[Begin PROVIDED MATERIAL]
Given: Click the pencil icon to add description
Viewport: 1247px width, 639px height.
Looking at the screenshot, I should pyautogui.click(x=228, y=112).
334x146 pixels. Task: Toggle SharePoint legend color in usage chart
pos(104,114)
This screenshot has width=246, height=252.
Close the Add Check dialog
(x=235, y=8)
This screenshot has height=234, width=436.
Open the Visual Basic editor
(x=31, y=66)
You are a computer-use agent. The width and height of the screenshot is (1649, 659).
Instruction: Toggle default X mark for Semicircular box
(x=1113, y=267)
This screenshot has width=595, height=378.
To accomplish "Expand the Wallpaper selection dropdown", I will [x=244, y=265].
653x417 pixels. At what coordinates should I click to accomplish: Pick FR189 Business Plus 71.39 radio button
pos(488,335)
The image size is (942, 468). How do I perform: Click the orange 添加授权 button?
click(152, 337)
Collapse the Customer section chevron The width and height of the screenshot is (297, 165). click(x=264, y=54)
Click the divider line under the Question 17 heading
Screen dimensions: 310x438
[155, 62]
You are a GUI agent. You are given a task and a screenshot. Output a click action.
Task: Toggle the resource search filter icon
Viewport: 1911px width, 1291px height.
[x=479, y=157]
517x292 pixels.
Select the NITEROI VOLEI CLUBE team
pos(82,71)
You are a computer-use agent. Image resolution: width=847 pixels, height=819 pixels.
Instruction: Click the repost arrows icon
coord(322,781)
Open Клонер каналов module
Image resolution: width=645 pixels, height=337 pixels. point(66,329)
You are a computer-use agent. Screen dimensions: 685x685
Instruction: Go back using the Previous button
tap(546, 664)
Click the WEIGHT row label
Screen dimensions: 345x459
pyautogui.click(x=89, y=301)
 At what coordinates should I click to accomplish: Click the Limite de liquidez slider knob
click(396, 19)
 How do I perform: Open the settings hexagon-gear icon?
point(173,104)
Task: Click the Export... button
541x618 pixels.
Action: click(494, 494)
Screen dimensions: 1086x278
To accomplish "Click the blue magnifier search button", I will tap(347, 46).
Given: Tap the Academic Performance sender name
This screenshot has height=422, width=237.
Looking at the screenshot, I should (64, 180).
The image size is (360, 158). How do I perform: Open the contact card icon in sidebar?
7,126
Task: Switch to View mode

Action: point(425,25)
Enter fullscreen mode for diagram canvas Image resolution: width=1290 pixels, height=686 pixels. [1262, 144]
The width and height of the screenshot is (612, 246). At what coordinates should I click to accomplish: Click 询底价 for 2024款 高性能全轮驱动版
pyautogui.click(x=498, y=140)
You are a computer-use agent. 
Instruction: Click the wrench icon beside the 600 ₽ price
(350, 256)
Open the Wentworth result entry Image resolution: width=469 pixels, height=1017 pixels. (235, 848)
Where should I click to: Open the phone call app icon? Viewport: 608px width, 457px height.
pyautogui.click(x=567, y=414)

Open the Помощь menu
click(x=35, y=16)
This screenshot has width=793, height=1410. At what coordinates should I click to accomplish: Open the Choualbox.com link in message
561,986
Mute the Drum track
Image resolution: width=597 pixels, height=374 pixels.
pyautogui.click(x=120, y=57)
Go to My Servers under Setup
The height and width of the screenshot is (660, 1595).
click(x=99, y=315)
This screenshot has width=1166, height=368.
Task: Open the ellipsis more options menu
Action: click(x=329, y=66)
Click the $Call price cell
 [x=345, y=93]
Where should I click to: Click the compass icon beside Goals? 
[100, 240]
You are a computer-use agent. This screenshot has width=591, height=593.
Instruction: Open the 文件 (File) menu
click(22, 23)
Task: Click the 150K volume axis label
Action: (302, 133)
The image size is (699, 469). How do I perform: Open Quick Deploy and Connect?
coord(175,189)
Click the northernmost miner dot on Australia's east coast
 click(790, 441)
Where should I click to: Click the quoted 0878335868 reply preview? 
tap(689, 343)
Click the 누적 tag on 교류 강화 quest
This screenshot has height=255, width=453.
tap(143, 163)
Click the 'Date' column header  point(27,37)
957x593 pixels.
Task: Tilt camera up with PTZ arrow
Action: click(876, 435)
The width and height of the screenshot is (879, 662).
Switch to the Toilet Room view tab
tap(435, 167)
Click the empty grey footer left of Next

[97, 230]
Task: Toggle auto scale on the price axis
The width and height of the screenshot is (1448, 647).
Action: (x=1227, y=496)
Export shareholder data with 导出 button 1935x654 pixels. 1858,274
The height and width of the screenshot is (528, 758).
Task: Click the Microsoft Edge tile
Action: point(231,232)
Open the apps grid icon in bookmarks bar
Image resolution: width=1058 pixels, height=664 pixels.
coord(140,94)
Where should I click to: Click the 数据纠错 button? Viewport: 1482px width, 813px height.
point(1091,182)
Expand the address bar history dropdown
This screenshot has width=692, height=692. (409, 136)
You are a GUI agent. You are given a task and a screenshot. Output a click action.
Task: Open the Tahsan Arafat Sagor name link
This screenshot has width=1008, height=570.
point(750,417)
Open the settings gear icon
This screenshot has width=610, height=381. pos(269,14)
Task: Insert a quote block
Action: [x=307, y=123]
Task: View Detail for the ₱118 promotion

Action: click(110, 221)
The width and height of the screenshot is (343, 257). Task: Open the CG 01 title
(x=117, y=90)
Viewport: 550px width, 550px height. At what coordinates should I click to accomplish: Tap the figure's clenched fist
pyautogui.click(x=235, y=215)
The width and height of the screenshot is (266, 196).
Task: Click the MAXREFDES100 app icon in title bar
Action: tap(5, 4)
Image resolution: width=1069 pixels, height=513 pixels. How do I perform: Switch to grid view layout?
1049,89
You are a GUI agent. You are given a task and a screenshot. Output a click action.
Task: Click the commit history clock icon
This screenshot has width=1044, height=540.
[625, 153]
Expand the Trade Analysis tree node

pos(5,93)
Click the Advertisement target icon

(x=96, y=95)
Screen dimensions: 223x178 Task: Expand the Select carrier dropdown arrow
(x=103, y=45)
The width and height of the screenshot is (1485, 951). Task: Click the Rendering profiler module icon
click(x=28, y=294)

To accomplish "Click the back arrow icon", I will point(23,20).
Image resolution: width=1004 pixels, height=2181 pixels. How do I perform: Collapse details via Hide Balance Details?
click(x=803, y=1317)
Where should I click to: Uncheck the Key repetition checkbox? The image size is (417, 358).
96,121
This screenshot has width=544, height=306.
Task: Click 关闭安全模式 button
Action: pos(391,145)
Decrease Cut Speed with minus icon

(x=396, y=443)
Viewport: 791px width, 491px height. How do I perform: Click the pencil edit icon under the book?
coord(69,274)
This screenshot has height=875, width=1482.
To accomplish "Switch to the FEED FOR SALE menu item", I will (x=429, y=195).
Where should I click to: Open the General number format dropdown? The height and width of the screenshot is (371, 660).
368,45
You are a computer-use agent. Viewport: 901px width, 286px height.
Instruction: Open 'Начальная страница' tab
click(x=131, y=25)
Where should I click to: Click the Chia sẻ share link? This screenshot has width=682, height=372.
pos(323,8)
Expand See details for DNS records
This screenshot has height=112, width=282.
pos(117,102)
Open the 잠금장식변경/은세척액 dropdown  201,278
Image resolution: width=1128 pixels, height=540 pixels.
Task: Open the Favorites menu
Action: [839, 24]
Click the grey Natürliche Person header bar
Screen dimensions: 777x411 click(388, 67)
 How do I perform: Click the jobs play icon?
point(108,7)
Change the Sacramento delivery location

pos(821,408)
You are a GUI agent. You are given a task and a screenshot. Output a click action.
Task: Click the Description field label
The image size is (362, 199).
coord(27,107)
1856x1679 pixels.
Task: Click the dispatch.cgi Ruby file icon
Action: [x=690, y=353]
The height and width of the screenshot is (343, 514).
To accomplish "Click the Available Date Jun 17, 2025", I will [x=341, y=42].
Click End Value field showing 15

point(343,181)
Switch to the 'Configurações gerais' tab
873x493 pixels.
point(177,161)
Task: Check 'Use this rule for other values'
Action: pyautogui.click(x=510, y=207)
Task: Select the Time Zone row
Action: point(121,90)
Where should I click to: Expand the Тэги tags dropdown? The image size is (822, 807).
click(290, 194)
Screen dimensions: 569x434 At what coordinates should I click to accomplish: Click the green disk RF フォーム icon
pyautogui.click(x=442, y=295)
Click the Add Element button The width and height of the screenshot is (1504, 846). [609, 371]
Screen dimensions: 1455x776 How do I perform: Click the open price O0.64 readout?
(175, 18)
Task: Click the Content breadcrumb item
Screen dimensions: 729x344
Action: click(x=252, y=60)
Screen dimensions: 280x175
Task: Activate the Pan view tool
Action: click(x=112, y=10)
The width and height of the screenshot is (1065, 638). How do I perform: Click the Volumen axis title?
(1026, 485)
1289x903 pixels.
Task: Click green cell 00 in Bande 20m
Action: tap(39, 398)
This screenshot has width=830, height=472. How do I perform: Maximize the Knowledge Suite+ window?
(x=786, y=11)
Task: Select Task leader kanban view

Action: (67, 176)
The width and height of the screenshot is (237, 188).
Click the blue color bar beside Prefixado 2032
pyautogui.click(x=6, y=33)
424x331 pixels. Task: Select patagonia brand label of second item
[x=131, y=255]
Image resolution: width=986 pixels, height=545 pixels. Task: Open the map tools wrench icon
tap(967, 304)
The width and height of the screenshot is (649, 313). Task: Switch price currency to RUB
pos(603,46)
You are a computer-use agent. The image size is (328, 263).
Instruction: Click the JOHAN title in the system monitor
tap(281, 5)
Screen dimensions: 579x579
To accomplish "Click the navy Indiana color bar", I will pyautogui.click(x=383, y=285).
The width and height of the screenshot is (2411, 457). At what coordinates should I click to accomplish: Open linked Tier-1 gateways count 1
[End PROVIDED MATERIAL]
Extract every line of the data above that contains the word "search".

Task: Toggle the resource search filter icon
To accomplish "Click the blue magnifier search button", I will tap(347, 46).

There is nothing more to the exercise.